The second point in Mind Training in Seven Points is practice. In a spiritual context, practice is what you do to make an instruction come alive in your life. It involves a steady refinement of skills and capacities that typically proceeds through three steps. The first step is to learn how to do the instruction. The second step is to train that instruction until it becomes second nature. The third step is to remove everything in you that prevents the instruction from taking expression when it is called for.
These three steps, learning, training, and removal, must all take place at three levels, the level of the body, the level of feeling and thinking, and the level of awareness—in other words, the whole of your being.
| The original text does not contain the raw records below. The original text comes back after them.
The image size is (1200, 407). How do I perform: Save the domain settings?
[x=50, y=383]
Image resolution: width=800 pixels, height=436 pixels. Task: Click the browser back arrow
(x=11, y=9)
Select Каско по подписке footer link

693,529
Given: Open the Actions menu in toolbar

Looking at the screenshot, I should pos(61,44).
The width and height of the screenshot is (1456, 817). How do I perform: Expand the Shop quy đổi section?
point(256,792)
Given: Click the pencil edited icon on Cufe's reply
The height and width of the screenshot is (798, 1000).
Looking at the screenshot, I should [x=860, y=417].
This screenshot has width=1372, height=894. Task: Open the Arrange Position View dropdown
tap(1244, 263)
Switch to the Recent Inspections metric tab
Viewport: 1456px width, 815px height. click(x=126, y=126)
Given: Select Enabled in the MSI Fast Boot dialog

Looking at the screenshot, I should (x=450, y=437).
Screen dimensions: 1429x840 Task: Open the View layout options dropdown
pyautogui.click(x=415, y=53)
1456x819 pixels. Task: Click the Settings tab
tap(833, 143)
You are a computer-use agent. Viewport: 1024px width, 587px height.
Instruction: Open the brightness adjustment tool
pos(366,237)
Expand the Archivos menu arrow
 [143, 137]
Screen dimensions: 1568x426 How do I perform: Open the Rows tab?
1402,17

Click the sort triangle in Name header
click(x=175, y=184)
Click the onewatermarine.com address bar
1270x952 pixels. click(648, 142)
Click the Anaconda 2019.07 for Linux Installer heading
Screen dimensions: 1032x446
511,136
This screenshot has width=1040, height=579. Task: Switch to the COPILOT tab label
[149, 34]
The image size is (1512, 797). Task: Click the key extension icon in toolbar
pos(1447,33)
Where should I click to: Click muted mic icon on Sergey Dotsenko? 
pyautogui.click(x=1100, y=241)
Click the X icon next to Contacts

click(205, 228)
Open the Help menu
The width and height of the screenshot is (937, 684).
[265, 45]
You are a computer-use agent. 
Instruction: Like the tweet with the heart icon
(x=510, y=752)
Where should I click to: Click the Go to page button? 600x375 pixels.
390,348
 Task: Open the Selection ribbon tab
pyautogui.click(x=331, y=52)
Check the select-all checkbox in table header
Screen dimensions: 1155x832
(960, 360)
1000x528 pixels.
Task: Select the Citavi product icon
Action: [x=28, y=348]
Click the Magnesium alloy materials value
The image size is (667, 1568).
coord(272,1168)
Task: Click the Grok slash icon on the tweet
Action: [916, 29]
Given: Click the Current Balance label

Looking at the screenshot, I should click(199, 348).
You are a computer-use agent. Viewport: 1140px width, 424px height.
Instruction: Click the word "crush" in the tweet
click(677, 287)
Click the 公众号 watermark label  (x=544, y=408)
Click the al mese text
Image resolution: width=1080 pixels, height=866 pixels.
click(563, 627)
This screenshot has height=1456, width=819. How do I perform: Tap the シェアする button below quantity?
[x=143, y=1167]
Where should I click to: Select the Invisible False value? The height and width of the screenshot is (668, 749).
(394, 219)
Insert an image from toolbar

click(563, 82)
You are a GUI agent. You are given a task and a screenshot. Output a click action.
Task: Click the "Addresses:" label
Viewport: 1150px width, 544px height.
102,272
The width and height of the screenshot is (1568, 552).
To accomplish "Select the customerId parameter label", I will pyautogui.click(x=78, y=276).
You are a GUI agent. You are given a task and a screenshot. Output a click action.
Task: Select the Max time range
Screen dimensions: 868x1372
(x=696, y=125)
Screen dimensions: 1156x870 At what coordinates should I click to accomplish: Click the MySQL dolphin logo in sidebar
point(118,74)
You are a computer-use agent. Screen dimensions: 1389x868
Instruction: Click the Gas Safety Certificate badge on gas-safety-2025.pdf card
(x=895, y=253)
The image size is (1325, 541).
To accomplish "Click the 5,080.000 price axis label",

In some traditions, you begin with the body and work up to the level of awareness. In other traditions, you might start at the level of awareness, and work down to include feeling, thinking, and the body. Some train all three levels simultaneously.
Because Tibetan Buddhism emphasizes mind, many people practice with little or no engagement of the body. In a compassion practice such as taking and sending, for instance, they are often unaware or worse, ignore, how emotional resistance to compassion takes expression in the body and ride over it. This, of course, is a form of suppression, and results in problems down the line. The body level is important because, for me at least, it is where I most reliably detect imbalances.
Another important element in practice is listening, listening to the body, listening to feelings, even the small ones that are often afraid to make themselves known, and listening to the sound of your own voice, both the voice you use to communicate with others and the interior voices that various parts of you use to communicate with each other. There are other levels of listening that are more difficult to describe, but these three give you a good start.
Listening doesn’t mean that you take what you hear at face value. Just because something feels right doesn’t necessarily make it so. Take listening deeper, until you know not only what is being said but also who or what you are listening to and who or what is listening. This knowing is not arrived at through analysis, inference, or deduction. The knowing on which you rely on in practice must be a direct knowing, a knowing in which you have gone empty.
And that is probably the most important point in practice, that you learn how to go empty, whatever practice you are doing—whether it is a physical practice, a ceremony or ritual, a prayer, the cultivation of some quality be it compassion, loving kindness, or devotion, or a way of experiencing life, be it as a dream, a mirage, or a reflection. It sounds simple, and it is, but simple does not mean easy. Going empty is a letting go not only of self, but also any self-investment in doing the practice or in the results of practice.
That self-investment can often recognized by a clinging to the illusion of control that arises when a transition begins, a transition from you working on the practice to the practice working on you. If you can, when that clinging to a sense of control arises, let it be like any other thought or movement in mind. Let it be and don't do anything with it as you step, perhaps for the first time, into the unknown.